→ The exercise: Retype the entries character for character, starting at the line with "How do I perform: Click the Rel" and running up to and including the line with "Action: tap(14, 12)".

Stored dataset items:

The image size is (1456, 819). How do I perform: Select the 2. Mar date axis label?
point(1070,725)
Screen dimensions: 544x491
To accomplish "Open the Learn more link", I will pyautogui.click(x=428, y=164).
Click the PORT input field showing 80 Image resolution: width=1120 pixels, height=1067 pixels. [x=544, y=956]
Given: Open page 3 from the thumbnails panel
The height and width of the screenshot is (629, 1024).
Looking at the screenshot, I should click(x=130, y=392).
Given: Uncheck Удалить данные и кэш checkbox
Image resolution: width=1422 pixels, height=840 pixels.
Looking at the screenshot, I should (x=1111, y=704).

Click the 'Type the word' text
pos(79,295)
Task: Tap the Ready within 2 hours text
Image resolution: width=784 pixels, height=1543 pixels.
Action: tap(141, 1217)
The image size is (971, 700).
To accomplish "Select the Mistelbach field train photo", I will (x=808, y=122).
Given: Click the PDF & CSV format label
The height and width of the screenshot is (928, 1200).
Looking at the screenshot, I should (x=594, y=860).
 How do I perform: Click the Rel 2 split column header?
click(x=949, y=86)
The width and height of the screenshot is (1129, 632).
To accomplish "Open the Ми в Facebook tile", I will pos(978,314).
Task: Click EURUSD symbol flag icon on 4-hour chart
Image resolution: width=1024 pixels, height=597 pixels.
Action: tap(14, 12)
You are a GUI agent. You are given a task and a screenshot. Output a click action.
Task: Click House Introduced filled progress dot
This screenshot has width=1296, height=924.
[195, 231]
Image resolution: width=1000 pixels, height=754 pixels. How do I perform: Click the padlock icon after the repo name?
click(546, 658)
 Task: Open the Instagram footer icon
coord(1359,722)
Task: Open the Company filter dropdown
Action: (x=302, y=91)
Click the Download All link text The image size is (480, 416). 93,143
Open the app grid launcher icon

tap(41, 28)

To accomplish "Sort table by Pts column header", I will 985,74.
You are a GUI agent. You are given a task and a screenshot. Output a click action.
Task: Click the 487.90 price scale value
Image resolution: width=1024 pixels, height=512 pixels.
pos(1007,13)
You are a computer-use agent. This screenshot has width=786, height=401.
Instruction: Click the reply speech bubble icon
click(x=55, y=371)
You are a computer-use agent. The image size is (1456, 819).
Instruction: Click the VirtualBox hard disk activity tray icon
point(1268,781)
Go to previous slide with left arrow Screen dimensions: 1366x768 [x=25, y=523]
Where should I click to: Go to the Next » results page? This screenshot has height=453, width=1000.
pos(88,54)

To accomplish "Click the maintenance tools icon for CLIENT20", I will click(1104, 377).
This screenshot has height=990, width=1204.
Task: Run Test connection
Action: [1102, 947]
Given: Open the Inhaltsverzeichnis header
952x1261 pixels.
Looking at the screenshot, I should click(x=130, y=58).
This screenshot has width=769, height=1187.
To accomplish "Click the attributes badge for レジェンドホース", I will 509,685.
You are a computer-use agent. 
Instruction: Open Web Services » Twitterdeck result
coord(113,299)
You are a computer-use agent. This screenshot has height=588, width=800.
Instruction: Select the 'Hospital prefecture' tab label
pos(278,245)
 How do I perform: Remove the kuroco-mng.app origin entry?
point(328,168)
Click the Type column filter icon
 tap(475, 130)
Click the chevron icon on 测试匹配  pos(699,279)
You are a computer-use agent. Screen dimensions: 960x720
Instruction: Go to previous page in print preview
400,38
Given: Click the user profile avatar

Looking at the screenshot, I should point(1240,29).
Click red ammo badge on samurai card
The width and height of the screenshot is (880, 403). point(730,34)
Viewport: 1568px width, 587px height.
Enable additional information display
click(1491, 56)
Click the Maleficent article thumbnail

→ Answer in full:
 How do I perform: Click the Rel 2 split column header?
click(x=949, y=86)
The width and height of the screenshot is (1129, 632).
To accomplish "Open the Ми в Facebook tile", I will pos(978,314).
Task: Click EURUSD symbol flag icon on 4-hour chart
Image resolution: width=1024 pixels, height=597 pixels.
Action: tap(14, 12)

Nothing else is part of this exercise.